Jason turned in his 35 mm assignments, but he also used his digital camera to photograph subjects that caught his attention. He'd shoot architecture for a week, then landscapes for a week, then move on to the next category.

Photography evolved from a filler class on his schedule to a bona fide interest.

Jason said he won two second-place awards in a fall photography show at school. During the spring show, he won 26 awards; some photographs - including "Float Away" - won more than one prize.

"Everybody seems to like this one," he said of "Float Away." "My grandparents have it in their own house."

He shot "Float Away" with his Minolta on Kodak 400 speed film.

Several days later, he scanned the photo onto his iBook laptop computer, imported the photo into Adobe Photoshop 7.0, cropped it and fine-tuned its color and sharpness. The result was a solitary white and red rowboat, with one oar extended, sitting on its reflection. The pool of water is dappled by Impressionist-style patches of yellow, blue, green and gray.

Jason doesn't remember the shutter speed or the aperture he used to capture his prize-winning image. He's not the type to remember those kinds of details.

"It seems to work better that way for me," he said.

John Leach said his son's nonchalance shouldn't be misconstrued; Jason's teachers have praised his work.

"He has a talent and a gift for art," Leach said. "We'll support him with anything he does. Because with that talent, we want to make sure he can nurture it and not cut it short."

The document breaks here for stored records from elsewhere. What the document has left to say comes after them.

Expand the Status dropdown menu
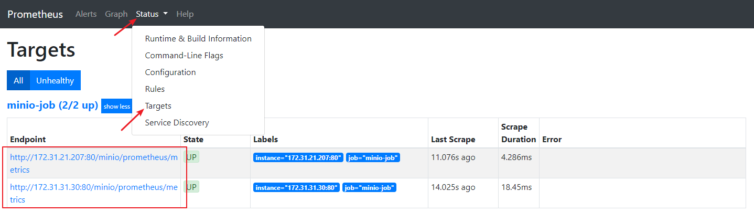Image resolution: width=754 pixels, height=223 pixels. [x=152, y=14]
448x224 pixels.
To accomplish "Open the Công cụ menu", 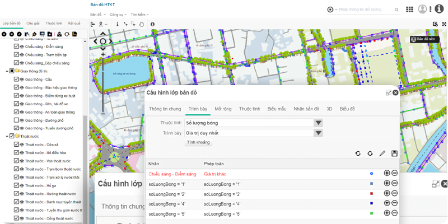I will 118,13.
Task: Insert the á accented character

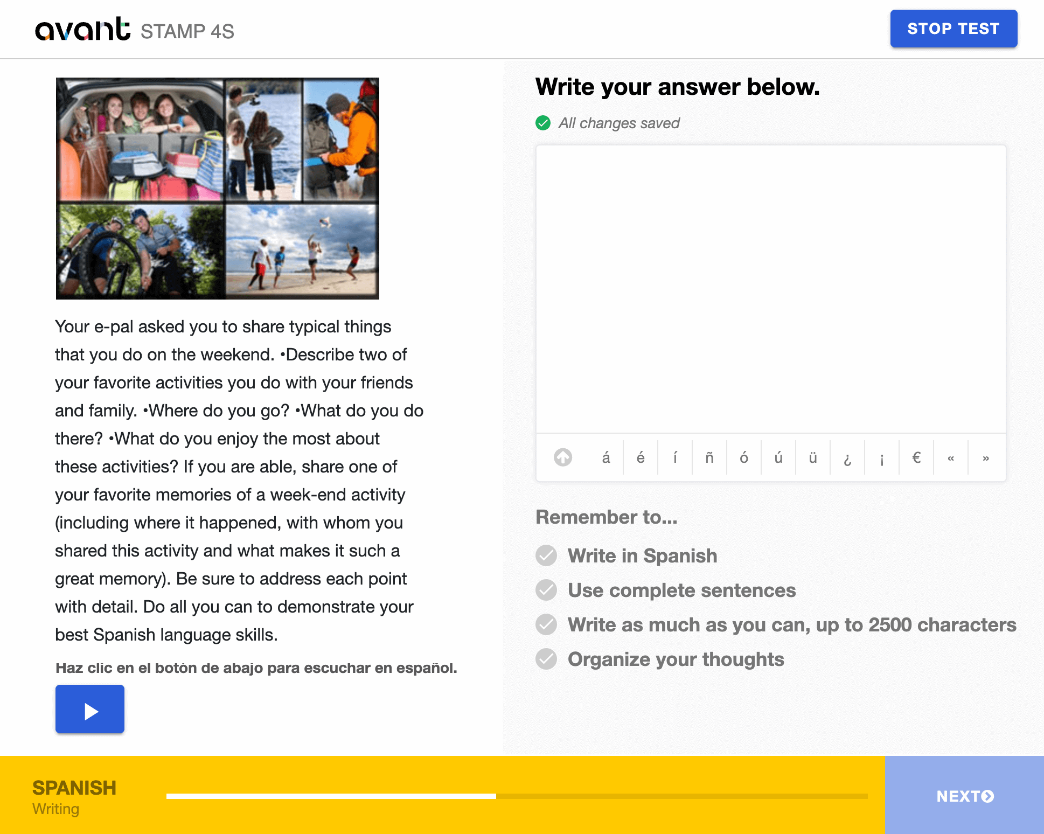Action: coord(606,458)
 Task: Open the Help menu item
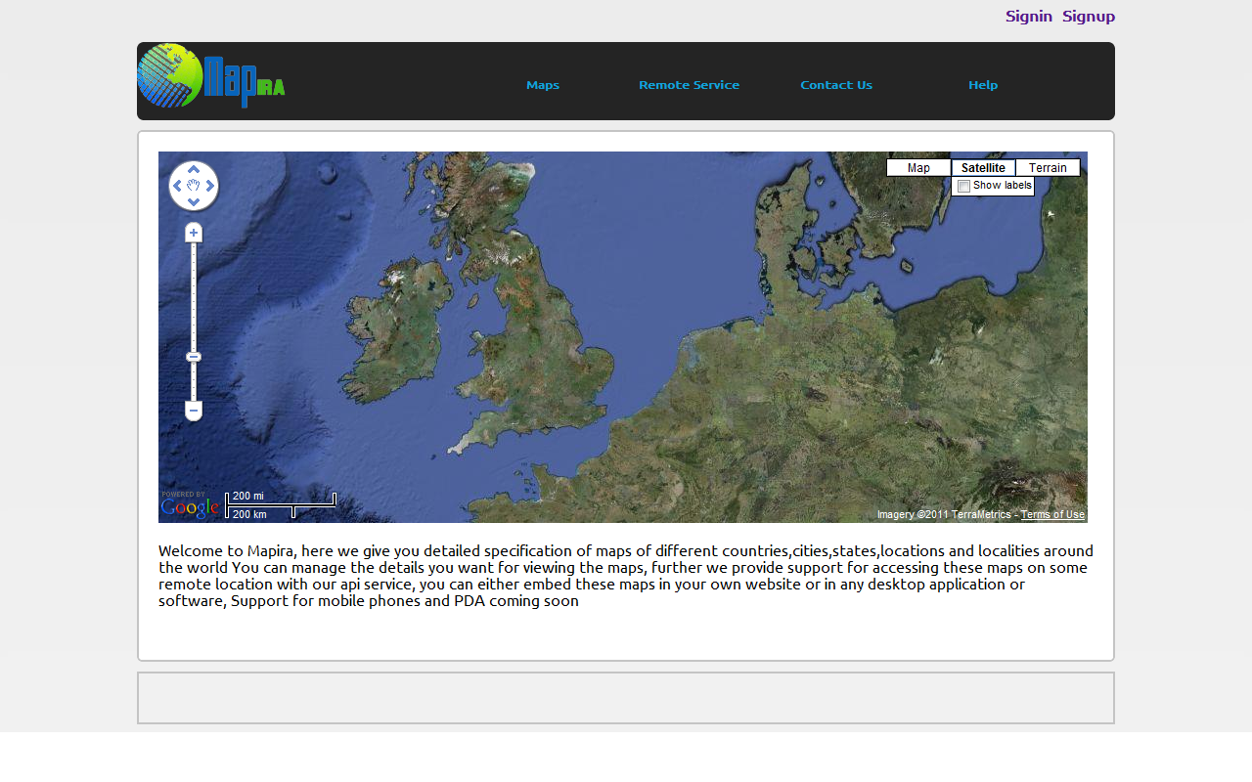pos(983,85)
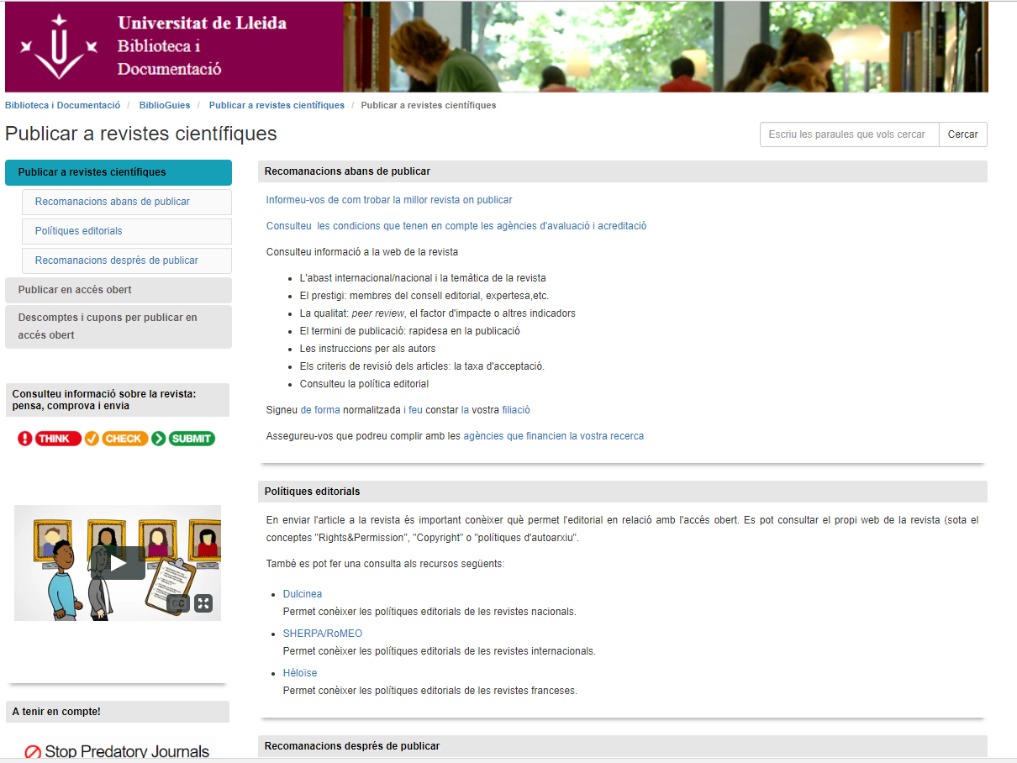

About three weeks ago, Jason and his family went to the Savannah College of Art and Design in Georgia for his first college visit. A teacher looked at his portfolio and told him he might be scholarship material. He was floored.

Now, Savannah is one college choice and the University of Maryland is another, mainly for their architecture programs. He realizes that architecture is precise and he'll have to adapt.

Jason didn't enter "Float Away" in the Herald-Mail/FirstLook Photo Contest. His grandfather, Jack Leach, sent it in - with Jason's consent.

Jason said he plans to use the $100 first prize to buy a taillight for his 1993 Oldsmobile Cutlass.

He's aware that a novice winning the Best in Show award might create a stir.

"They're not going to like me very much," he said coolly, with a slight smile. "They'll be very disappointed and they'll be very angry."